MR. FELDER: He has to show also?
(Oral argument, pp. 40-42)
Respondent's words reveal, even at this late date, a shaky grasp of the rules pertaining to ex parte communications. She clearly fails to understand that before granting any application for an adjournment, she generally should hear from the other side. Section 100.3(B)(6)(a) of the Rules provides that, with respect to ex parte communications as to scheduling, a judge should, "insofar as practical and appropriate, make provision for prompt notification of other parties or their lawyers of the substance of the ex parte communication and allow an opportunity to respond."
Also telling was respondent's statement in her Decision dismissing the code violation cases (Comm. Ex. 20) indicating that one factor in the dismissal was her belief that the Town was selectively targeting certain defendants.
Respondent reiterated that view both in her Answer ("[I]t has been only poor people who have received summonses") and at the oral argument (Ora1 argument, pp. 35-36). Asked why that view was relevant, respondent provided no clear response (Id.). The words in respondent's Decision speak for themselves: "Another problem I have with these so called violations is the fact that it seems to be pick and choose. When everybody is treated the same in this town, I may reconsider" (Comm. Ex. 20). Motivated by her personal disagreement with the enforcement of the law, she simply chose to dismiss the charges.
Respondent could offer no persuasive explanation for why the arrows and notations on her calendar for December 29th - in the identical format she used throughout the calendar to indicate adjournments — did not, as she insisted, actually signify an adjournment. Nor could she provide any convincing explanation for her use of white-out, on that page alone, to make a substantial alteration, or why she did not simply write the new entry she wished to make below those dates, on the bottom on that page, two thirds of which was blank. Cumulatively, respondent's hollow explanations convey a powerful statement about her lack of credibility.
In concluding that respondent was not credible, I am constrained to disregard the referee's report, which I find unreliable and inexplicable in this regard. While appearing to exonerate respondent from the charge of false testimony, he makes a factual finding that she testified falsely as to the adjournments (Referee's report, Finding 75). He finds that the charge of false testimony (in which she denied adjourning the cases) was not proved (Referee's report, pp. 6, 19), yet also finds that she did set adjourned dates (Referee's report, Findings 8, 21, 35, 49). In light of these inconsistencies, I have examined the entire record of this case with particular care.

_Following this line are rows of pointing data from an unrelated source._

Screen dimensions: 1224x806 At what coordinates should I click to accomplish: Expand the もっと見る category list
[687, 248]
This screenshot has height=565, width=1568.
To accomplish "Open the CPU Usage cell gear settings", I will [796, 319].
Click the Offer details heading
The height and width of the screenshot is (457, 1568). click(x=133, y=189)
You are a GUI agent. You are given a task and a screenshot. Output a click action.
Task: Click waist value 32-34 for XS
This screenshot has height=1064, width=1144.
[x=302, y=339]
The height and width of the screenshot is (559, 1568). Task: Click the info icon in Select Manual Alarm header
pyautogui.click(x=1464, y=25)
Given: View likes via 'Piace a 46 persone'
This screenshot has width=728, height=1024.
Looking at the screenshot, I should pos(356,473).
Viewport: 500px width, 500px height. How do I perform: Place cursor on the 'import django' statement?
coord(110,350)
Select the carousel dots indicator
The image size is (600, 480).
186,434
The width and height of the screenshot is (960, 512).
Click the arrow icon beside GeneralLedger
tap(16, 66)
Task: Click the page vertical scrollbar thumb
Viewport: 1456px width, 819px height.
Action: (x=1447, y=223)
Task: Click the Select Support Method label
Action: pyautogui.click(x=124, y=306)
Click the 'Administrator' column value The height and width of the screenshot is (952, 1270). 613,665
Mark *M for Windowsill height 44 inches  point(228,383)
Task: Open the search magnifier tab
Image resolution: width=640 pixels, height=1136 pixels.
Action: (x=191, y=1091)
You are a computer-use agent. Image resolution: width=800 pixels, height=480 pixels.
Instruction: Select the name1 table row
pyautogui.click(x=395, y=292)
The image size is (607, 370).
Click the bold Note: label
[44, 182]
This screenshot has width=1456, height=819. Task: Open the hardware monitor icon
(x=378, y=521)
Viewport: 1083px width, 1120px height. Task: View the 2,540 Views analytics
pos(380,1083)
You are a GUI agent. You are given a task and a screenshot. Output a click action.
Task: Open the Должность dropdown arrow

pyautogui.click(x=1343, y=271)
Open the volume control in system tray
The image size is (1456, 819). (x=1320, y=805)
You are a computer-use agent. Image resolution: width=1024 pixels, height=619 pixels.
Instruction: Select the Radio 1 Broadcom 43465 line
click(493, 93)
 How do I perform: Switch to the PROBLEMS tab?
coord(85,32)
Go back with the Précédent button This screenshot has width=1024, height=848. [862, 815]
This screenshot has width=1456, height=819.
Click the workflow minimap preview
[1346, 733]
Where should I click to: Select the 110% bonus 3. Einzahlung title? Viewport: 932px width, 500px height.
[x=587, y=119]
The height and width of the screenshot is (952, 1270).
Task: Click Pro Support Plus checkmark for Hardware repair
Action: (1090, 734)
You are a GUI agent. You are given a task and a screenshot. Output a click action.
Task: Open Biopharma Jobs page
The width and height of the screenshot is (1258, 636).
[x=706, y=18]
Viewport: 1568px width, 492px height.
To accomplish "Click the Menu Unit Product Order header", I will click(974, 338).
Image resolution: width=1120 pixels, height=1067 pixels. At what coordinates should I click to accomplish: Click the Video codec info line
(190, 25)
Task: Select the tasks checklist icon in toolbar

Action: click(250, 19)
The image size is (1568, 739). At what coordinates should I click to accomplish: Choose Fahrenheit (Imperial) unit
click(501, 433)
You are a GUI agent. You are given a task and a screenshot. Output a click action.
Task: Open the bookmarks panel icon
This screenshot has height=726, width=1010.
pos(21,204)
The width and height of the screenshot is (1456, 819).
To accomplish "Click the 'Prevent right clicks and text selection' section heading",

Additionally, I note that Chief Judge Judith S. Kaye has focused on the local justice courts and has proposed certain reforms, including more training and supervision and other measures to improve the functioning of these courts. Respondent's conduct underscores the need for greater training and other reforms. As Judge Kaye has stated: "These courts must provide the same high standard of justice the public expects and deserves from any court in New York" ("Sweeping Reforms of New York's Local Justice Courts Unveiled," Press Release. New York State Unified Court System, 11/21/06).
I concur with the majority that respondent's actions are inconsistent with the high standards of integrity and propriety required of all members of the judiciary.